Content starts

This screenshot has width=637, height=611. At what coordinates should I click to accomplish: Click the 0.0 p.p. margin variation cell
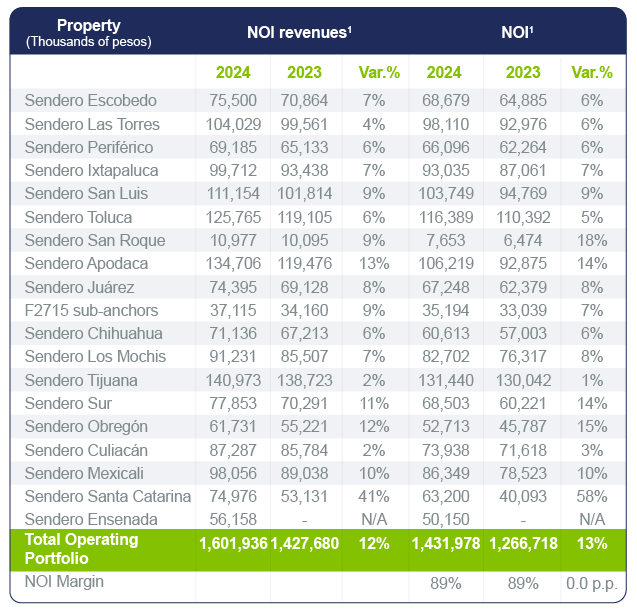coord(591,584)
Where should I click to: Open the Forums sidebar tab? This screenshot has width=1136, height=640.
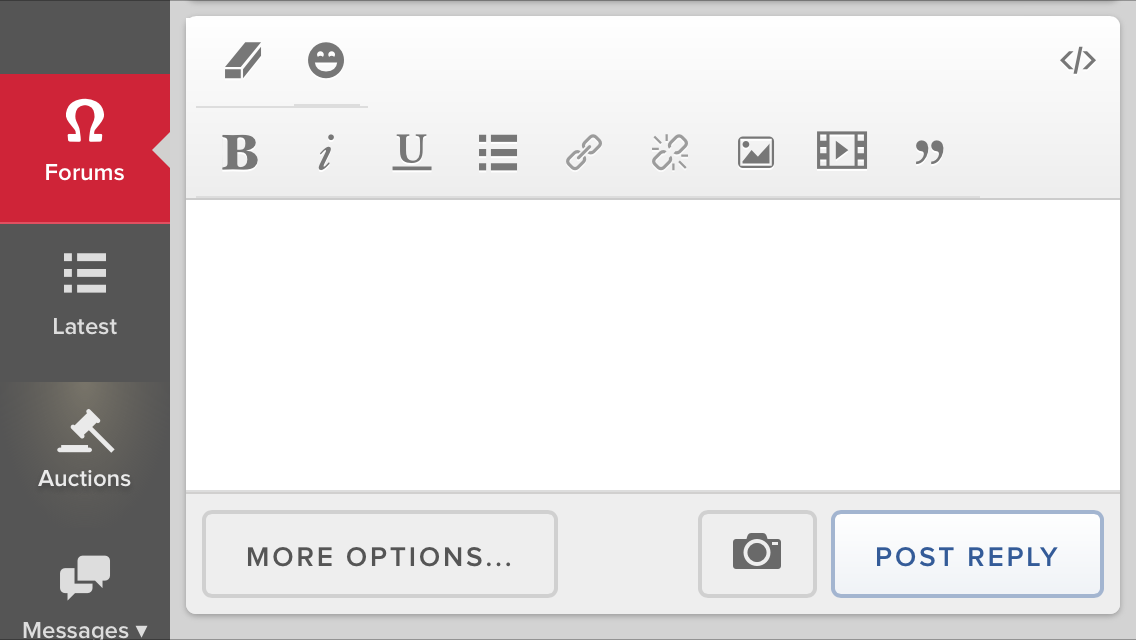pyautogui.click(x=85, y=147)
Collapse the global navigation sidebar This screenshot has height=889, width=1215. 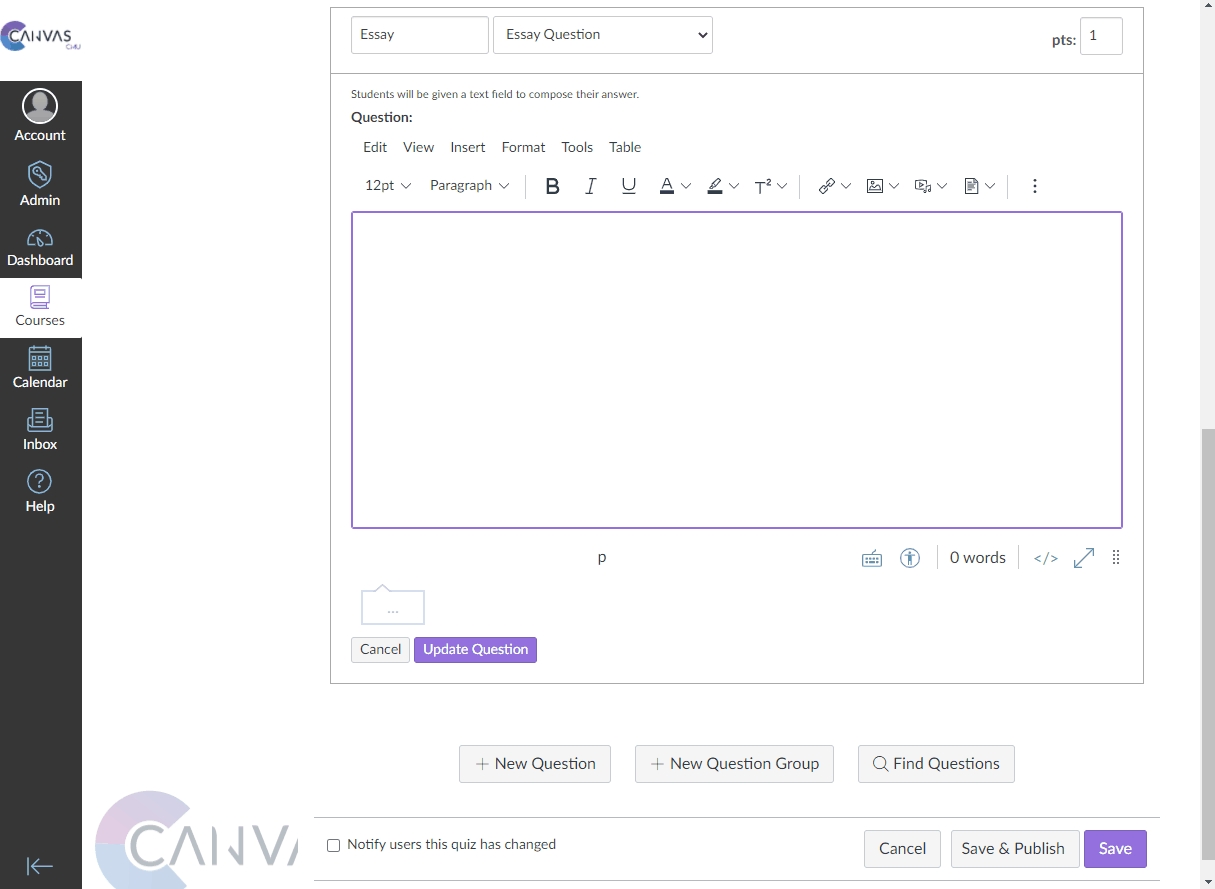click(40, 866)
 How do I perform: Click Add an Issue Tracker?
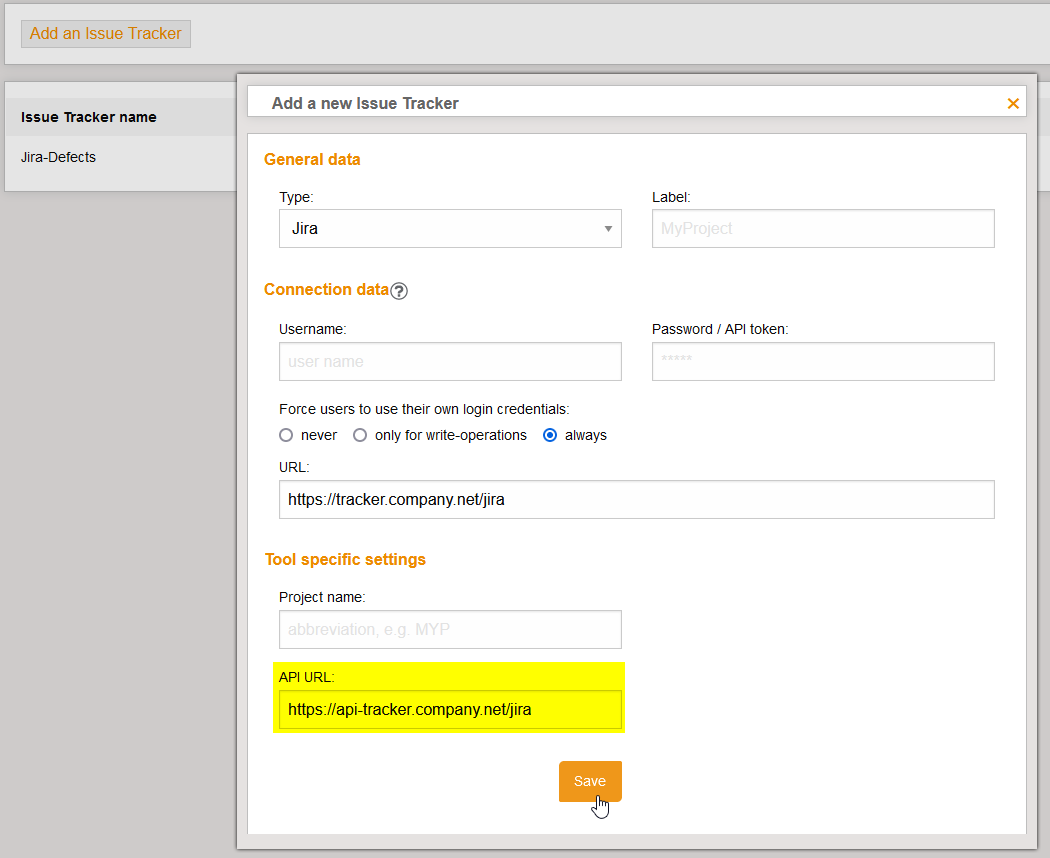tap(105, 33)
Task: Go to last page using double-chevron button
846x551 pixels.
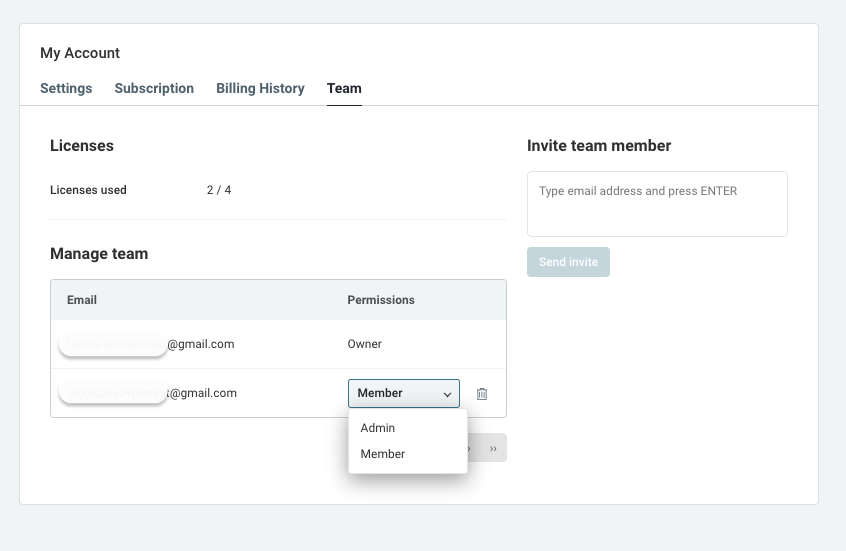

Content ends
Content starts

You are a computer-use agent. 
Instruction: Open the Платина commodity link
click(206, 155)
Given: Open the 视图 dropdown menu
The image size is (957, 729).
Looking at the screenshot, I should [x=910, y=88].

Content ends
Content starts

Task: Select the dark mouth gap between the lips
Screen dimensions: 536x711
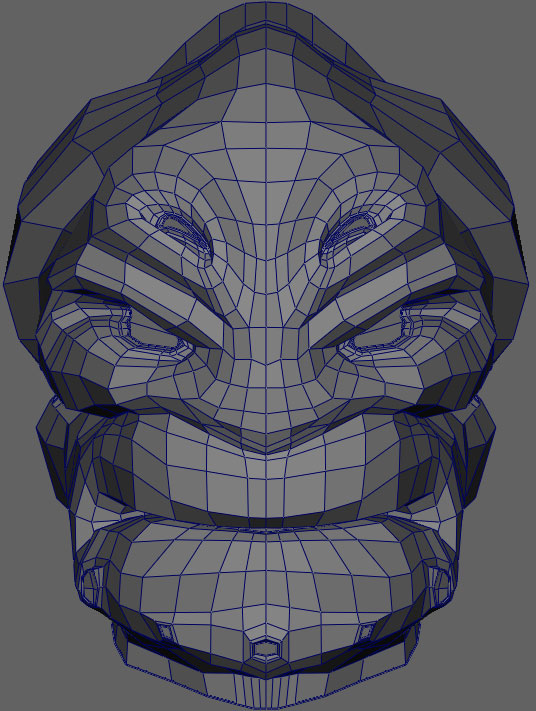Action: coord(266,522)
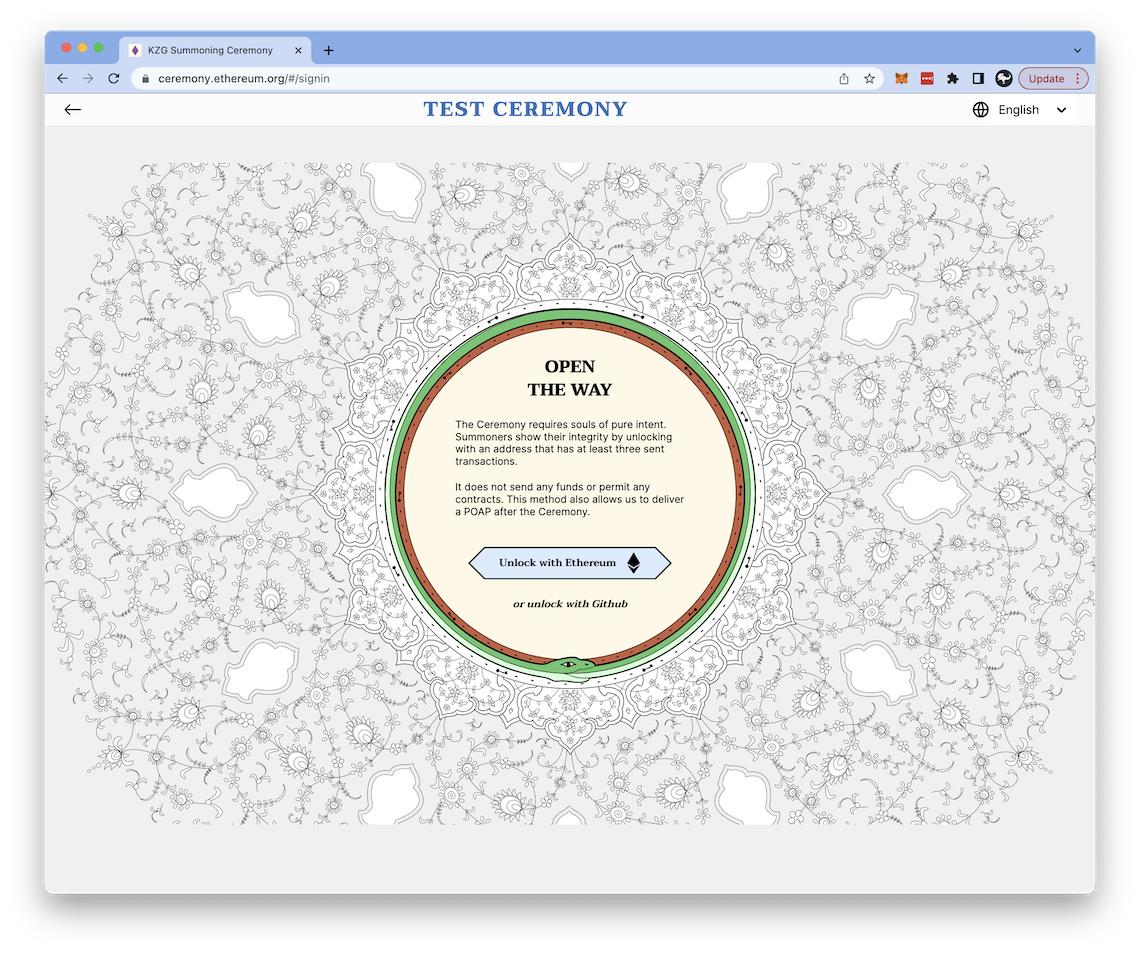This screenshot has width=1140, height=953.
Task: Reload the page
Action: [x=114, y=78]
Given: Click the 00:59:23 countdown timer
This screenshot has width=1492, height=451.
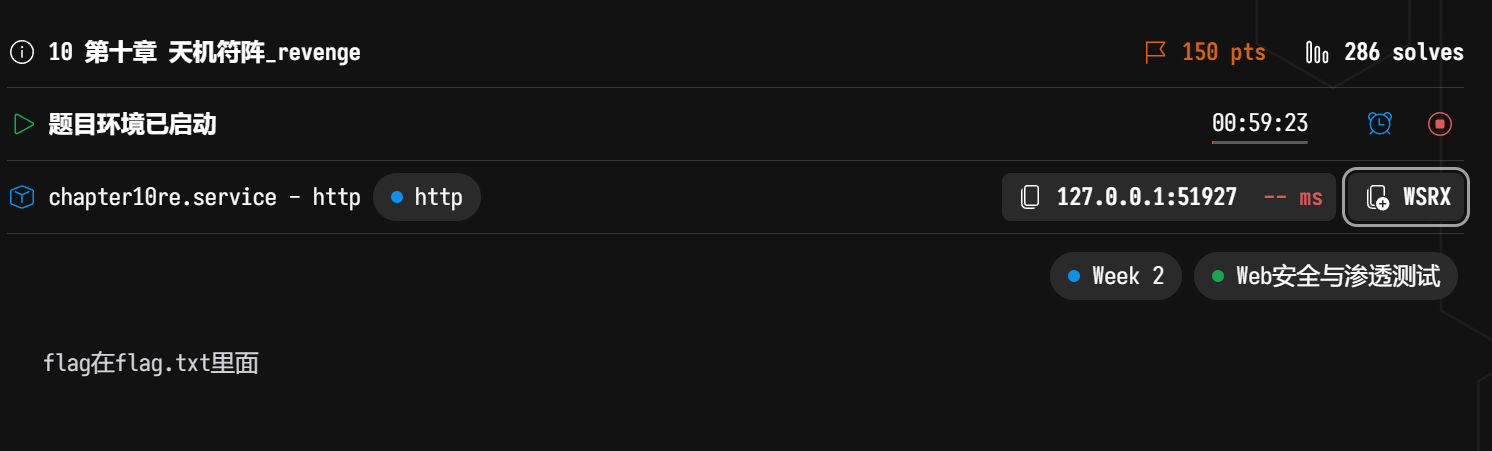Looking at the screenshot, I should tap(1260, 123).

Content ends

- **How to complete this task**
Every line containing the word "Given" should be copied from the material.

- **Solution to this problem**
Given: Open the 视图 dropdown menu
Given: Click the 00:59:23 countdown timer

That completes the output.